▶ [Given passage]:
Kekee Manzil – The House of Art chronicles a micro-history of the city anchored in a century-old family home
Filmmakers Behroze Gandhy and Dilesh Korya’s documentary, Kekee Manzil – The House of Art offers a glimpse into the interiors of a heritage home, shedding light on its iconic residents Kekoo and Khorshed Gandhy. Kekoo established the only picture-framing company in Asia in the 1940s and later opened the city’s first contemporary art gallery, Gallery Chemould, now known as Chemould Prescott Road, run by his daughter Shireen Gandhy. The documentary captures how Kekoo and Khorshed displayed compassion during challenging times, stayed true to their secular ideals, and remained engaged civically, while building frameworks within which art could grow in postcolonial India.
Article by Pooja Savansukha | The Hindu
In an interview with The Hindu, Behroze shares how despite the fact that her grandfather, who built the house (naming it after Kekoo) was a traditional Parsi patriarch, Kekoo invited all kinds of people home. “It was a source of much amusement to us as kids watching our grandfather’s face, as various folk used to troop through,” she shares. Later, Kekoo opened up his home as a space for community meetings, for artists to live and practise in, and as a place of refuge. The bungalow, located in a secluded sea-facing neighbourhood, became a site where the socio-political and artistic climates of the city were nurtured.
At the beginning
UK-based Behroze, grew up in Kekee Manzil and moved to London when she was 19. In her mid-thirties, while producing the show, On The Other Hand in the UK that dealt with South Asian issues, she realised, “How connected [her] father was as [she] had access to guests from every walk of life.” She elaborates, “When the riots in Bombay exploded after the demolition of the Babri Masjid, I was commissioned to do a show in Delhi. This was when my father was busy with the Peace committees in Bombay and our work interconnected.”
She began recording her parents in 2002, realising how they were a repository of the early years of the Indian art movement. She also interviewed their contemporaries – members of the Progressive Artists’ Group including SH Raza, Akbar Padamsee, and Krishen Khanna. She took a short hiatus after her parents passed away between 2012-13, but soon began examining the material she had access to. Despite losing footage and being unable to clean-up profound interviews like the one with artist Ram Kumar, she had enough to construct a narrative in close collaboration with Korya that featured family members, friends, and old archives from 8 mm film.
She says, “The story was a curious one — of how my father, a casualty of the Second World War, as far as his incomplete studies at Cambridge were concerned, landed up being one of the catalysts of an art movement, which was totally at odds with his family’s Parsi business background. It all revolved around a shop selling picture frames and a series of curious co-incidences which led him to the point of opening Gallery Chemould.”
Korya persuaded Behroze to embody the narrative voice in the film. It’s a powerful choice that adds sensitivity to the story. She narrates Kekoo’s life, acknowledging how her distance from Mumbai gave her a necessary “insider-outsider perspective.” “Kekoo was excited I was filming him; he felt like someone was taking him seriously in his old age,” says Behroze adding how Salman Rushdie, Nalini Malani, and Anish Kapoor instantly agreed to be interviewed for the film, a testament to his influence.

▶ [Collected material]:
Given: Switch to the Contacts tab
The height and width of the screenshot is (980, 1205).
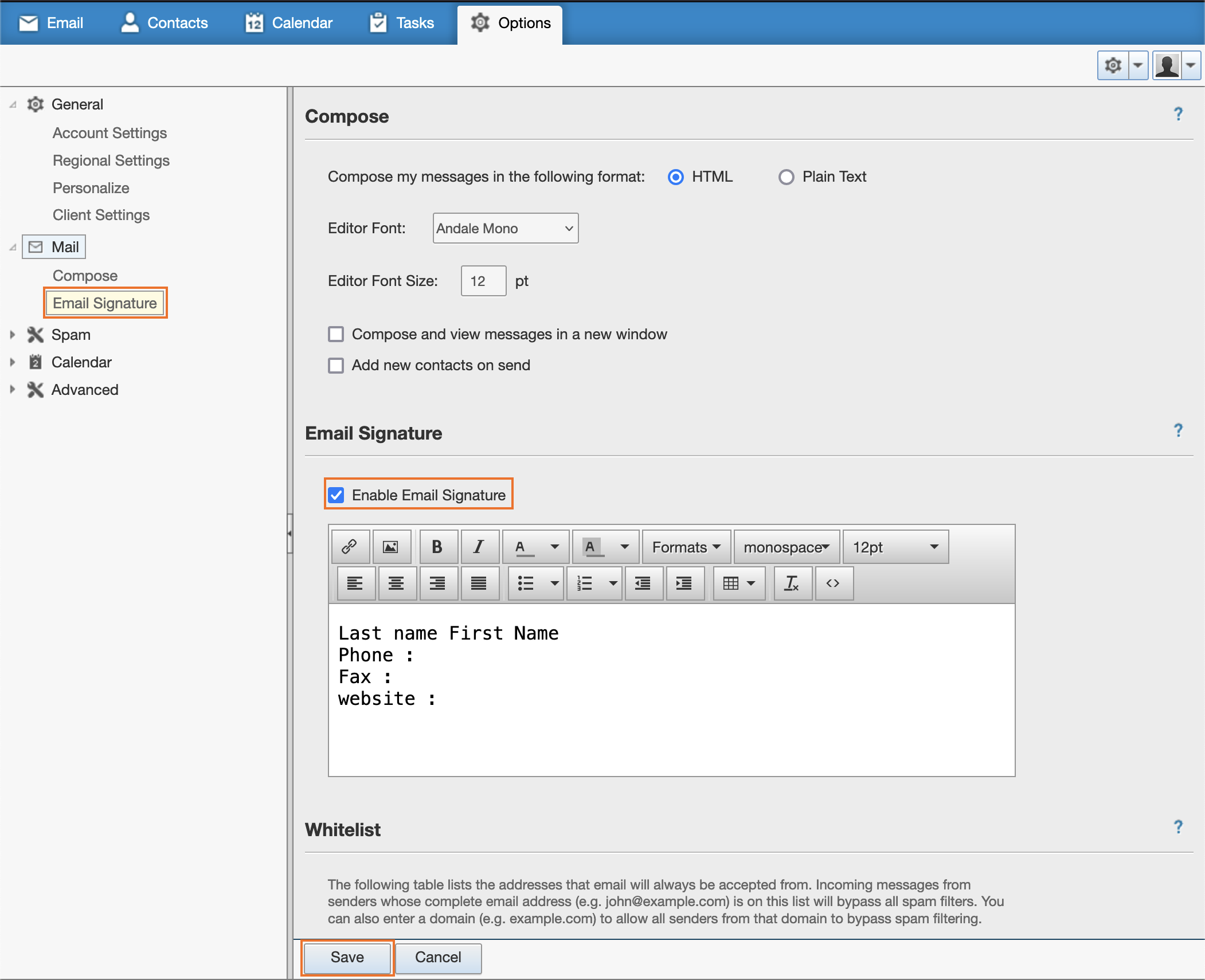Looking at the screenshot, I should pyautogui.click(x=165, y=23).
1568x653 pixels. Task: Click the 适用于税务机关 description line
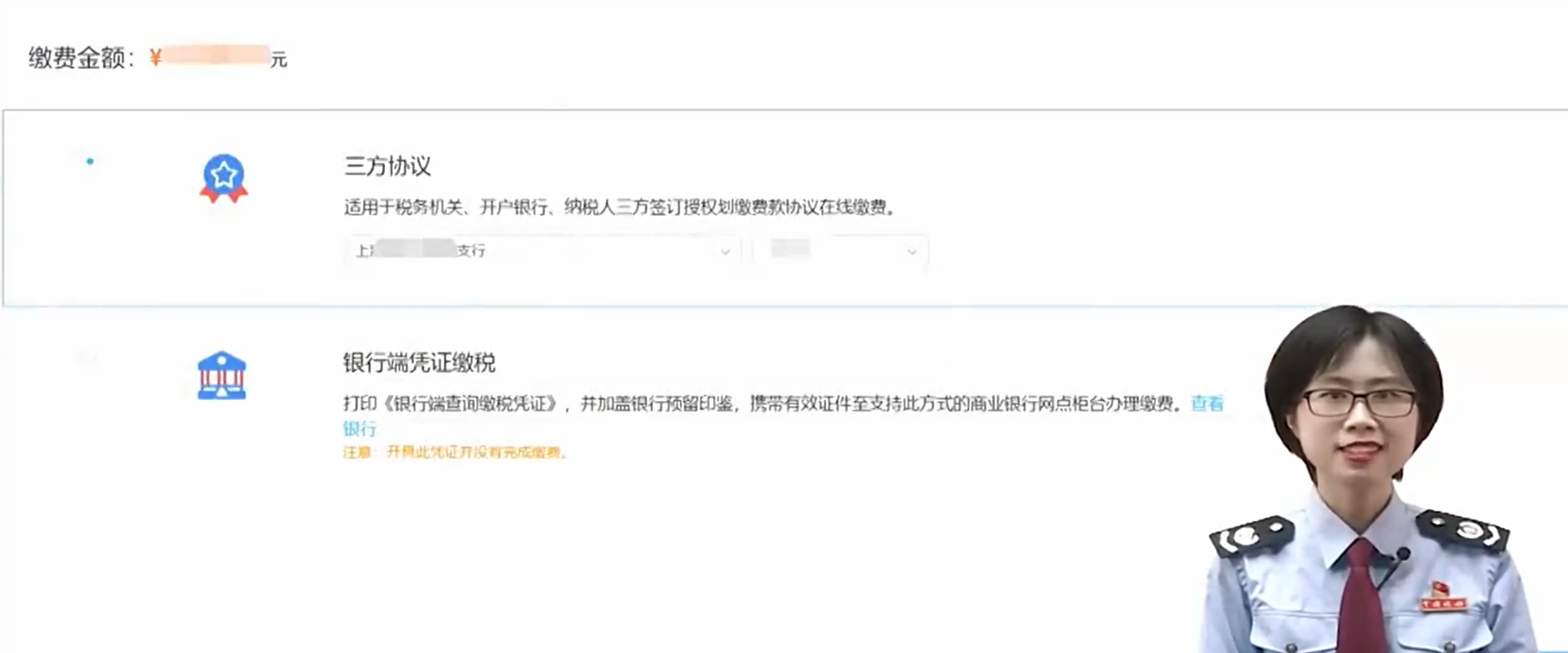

▶ [Required tasks]:
- 1) According to the article on Kekee Manzil, what was Kekoo Gandhy's gallery Gallery Chemould later renamed?
- 2) In one to three sentences, explain why Behroze began recording her parents in 2002, based on the article on Kekee Manzil.

▶ [Responses to the tasks]:
- 1) Gallery Chemould is now known as Chemould Prescott Road.

- 2) She began recording them because she realized they were a repository of the early years of the Indian art movement.